Lina and I rent a car and drive through the most agricultural of Iceland. Rolls of hay, deep drainage ditches, barns shaped like a quonset huts on top a bigger box, icelandic horses -- small and shaggy, isolated homes and very small villages. We continue onto a volcanic plain to see the Hvita River roar over Gullfoss Falls. It’s bone biting cold with the horizontal rain. pure heavy water falling in two cascades with a turn into a volcanic valley. Colors are monochromatic broken by tourists’ orange rain suits. Spray. Wind. Thunder. The Romanticists’ awesome scene.

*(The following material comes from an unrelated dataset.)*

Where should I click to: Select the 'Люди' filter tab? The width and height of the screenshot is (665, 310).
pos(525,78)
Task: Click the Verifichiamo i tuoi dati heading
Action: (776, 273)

On we go to fumeroles and geysirs. Poisoned land, sulfur fumes, pleasing yellow and red mud colors. The geysir belches for us. When it does more than belch, it is taller than Old Faithful. This is my first geysir.
We spend the following hours looking for restaurants in small (and I mean 150-400 people small) seaside villages. No restaurants are open until 5:00. We miss the national park and 1km deep lake with crystal clear water, all in search of food...
Lina and I have a great visit about the lives of people involved in art, trying to make a living and the differences between Sweden and the U.S.
My last night in Iceland I wake at 2:30 and am in Frankfurt by 12:00 PM.